▶ **Zu prüfender Text**

Das Bild zeigt auch das Feuer auf jeder dieser Stufen und es stellt die für die Meditation notwendige Kraft dar. Das Feuer erlischt allmählich auf jeder der zehn Stufen des zhine, weil immer weniger Kraft für die Konzentration benötigt wird. Es meldet sich wieder auf der elften Stufe, wenn der Übende mit der Einsichtsmeditation anfängt.
Göpa lenkt unsere Gedanken auf fünf Arten von Sinnesobjekten: die Geschmacksobjekte, Objekte der Berührung, Objekte des Hörens, Objekte des Sehens, Objekte des Riechens, die durch die Nahrung, durch Textilien, durch Instrumente, durch Düfte und durch den Spiegel symbolisiert sind. Die ersten neun Stufen sind die fünf Wege des zhine. Die zehnte Stufe ist das vollkommene Erlangen, das wahre zhine.

▶ **Quellenmaterial**
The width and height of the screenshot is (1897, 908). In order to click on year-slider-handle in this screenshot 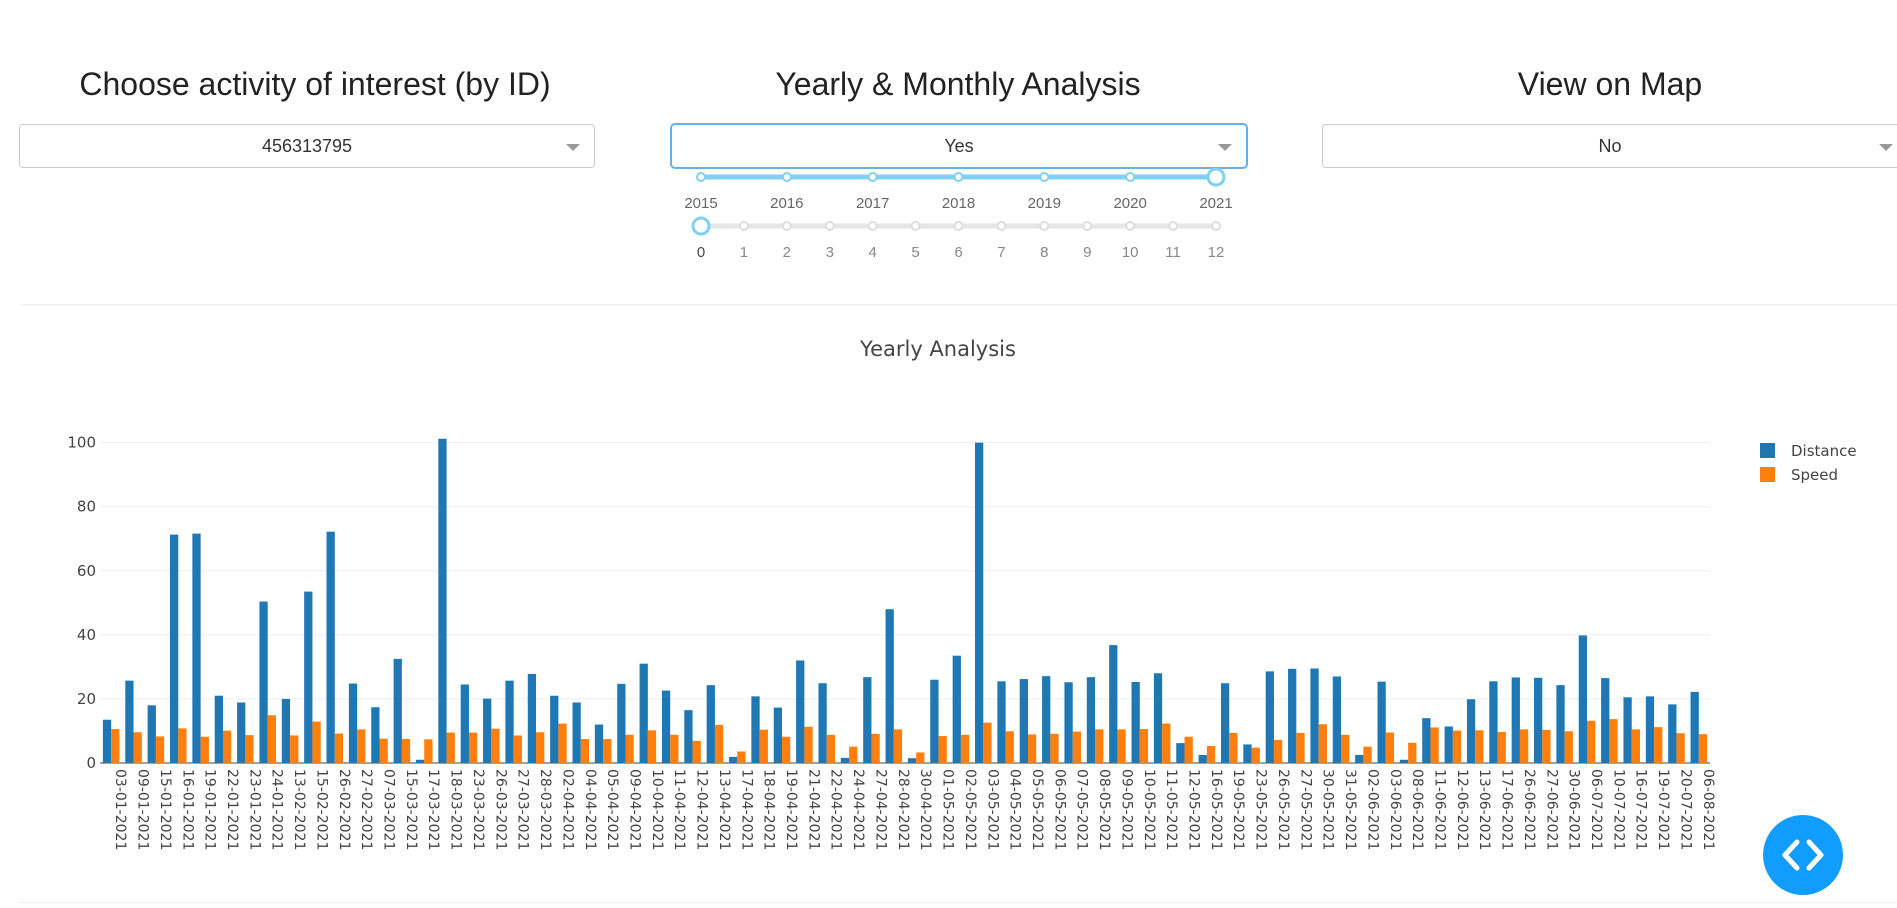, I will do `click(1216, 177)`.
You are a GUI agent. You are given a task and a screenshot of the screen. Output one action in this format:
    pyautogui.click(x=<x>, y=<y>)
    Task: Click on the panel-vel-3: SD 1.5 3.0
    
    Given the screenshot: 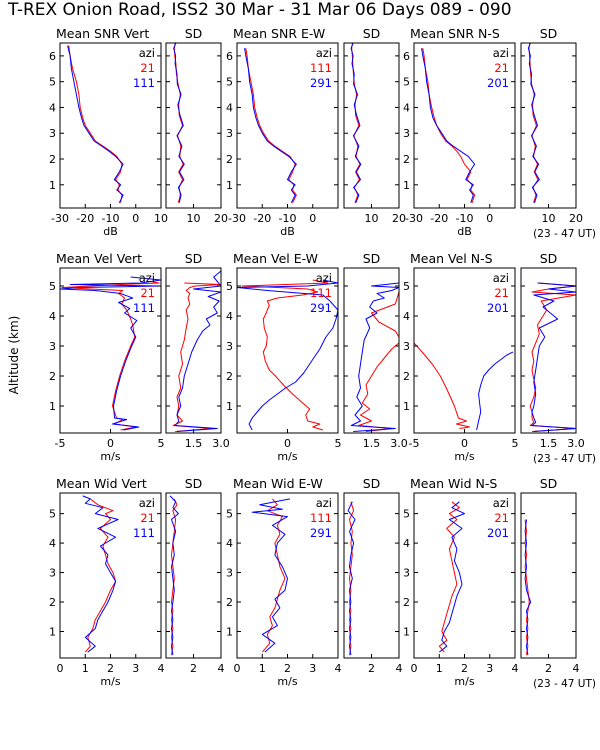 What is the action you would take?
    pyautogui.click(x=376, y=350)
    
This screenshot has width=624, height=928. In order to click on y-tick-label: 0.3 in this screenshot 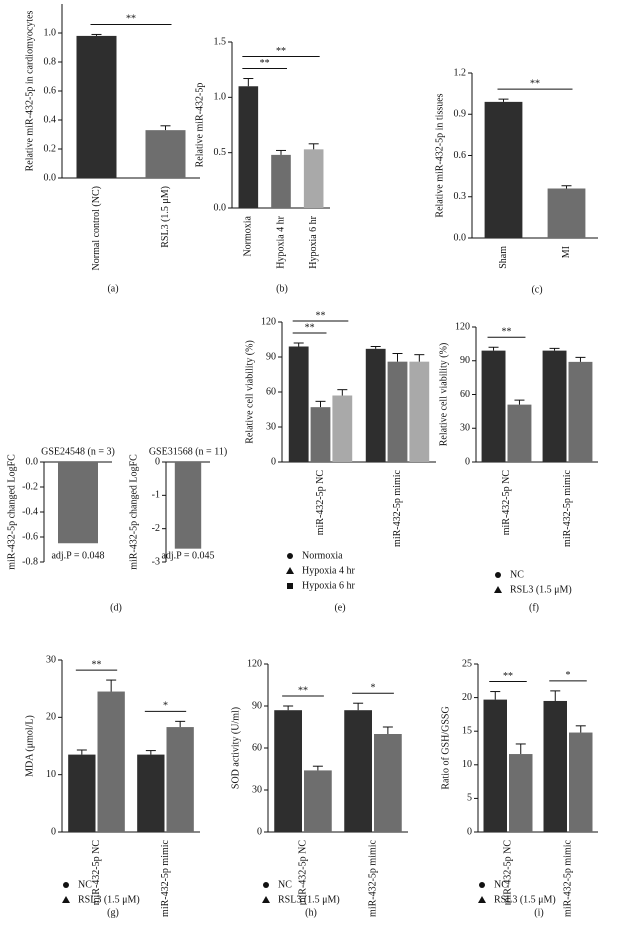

▶ **Aufgaben**
(A) Auf welcher Stufe meldet sich das Feuer laut dem Abschnitt über die Meditationsstufen wieder?
(B) Ändere im Abschnitt über die Meditationsstufen den Teil, der mit den Worten "Göpa lenkt unsere" beginnt und mit "das wahre zhine." endet, und gib ihn wieder, wobei "Spiegel" durch "Fächer" ersetzt wird.
(C) Schreibe den Abschnitt über die Meditationsstufen nach seinem letzten Satz weiter.
Die Datensätze werden hier nicht gebraucht.

▶ **Antworten**
(A) Auf der elften Stufe, wenn der Übende mit der Einsichtsmeditation anfängt.

(B)
Göpa lenkt unsere Gedanken auf fünf Arten von Sinnesobjekten: die Geschmacksobjekte, Objekte der Berührung, Objekte des Hörens, Objekte des Sehens, Objekte des Riechens, die durch die Nahrung, durch Textilien, durch Instrumente, durch Düfte und durch den Fächer symbolisiert sind. Die ersten neun Stufen sind die fünf Wege des zhine. Die zehnte Stufe ist das vollkommene Erlangen, das wahre zhine.

(C)
Wenn wir zhine üben und dabei z. B. Buddhas Bild als Meditationsobjekt benutzen, müssen wir es zuerst so gut wie möglich betrachten, und dann, wenn wir anfangen zu meditieren, beobachten wir nicht das Objekt, sondern wir konzentrieren uns darauf über den Mittelpunkt des inneren Auges. Zuerst wird die Erinnerung an das Objekt gar nicht klar sein, und doch soll man nicht versuchen, es klarer zu machen – es ist unmöglich, damit anzufangen – sondern man soll sich bemühen, die Aufmerksamkeit bei ihm zu behalten, gleichgültig, ob es klar oder unklar ist. Die Klarheit wird zuletzt auf natürliche Weise eintreten. Am Anfang ist die Konzentration enorm schwierig; der Geist schwingt unaufhörlich hin und her. Wenn wir beständig bleiben, können wir feststellen, dass wir den Geist eine bis zwei Minuten am Objekt behalten können, dann drei bis vier usw. Jedes Mal, wenn der Geist das Objekt verlässt, muss denpa ihn zurückbringen. Shezhin soll benutzt werden, um zu prüfen, ob die Schwierigkeiten auftauchen oder nicht. Wenn der Mensch einen Krug voll heißen Wassers einen Engpass entlang trägt, ist ein Teil seines Geistes auf das Wasser gerichtet und der andere Teil achtet auf den Weg. Denpa muss die Konzentration stabil aufrechterhalten, wobei shezhin auf die Schwierigkeiten, die eventuell auftauchen könnten, achten soll. Später müssen wir denpa nicht so oft benutzen; mit viel Übung zieht sich göpa zurück. Durch den Kampf gegen göpa wird der Geist müde und das erzeugt etwas jingwa. Nach einer Weile ist die Stufe erreicht, auf der sich der Übende überglücklich und gelassen fühlt. Diesen Zustand verwechselt man oft mit dem wahren zhine, in der Tat ist es feinstoffliches jingwa; es schwächt den Geist. Wenn wir weiter energisch üben, wird auch dies verschwinden; wenn wir diese Schwierigkeit beseitigen, wird unser Geist klarer und wacher, sogar das Objekt wird klarer und die Meditationszeit verlängert sich. Der Körper wird in seelischer Ruhe sein; wir werden weder Hunger noch Durst haben. Mit der Zeit kann der Meditierende das Üben so monatelang in einem Schwung fortsetzen.
Das Empfinden seines Geistes lässt sich nicht beschreiben.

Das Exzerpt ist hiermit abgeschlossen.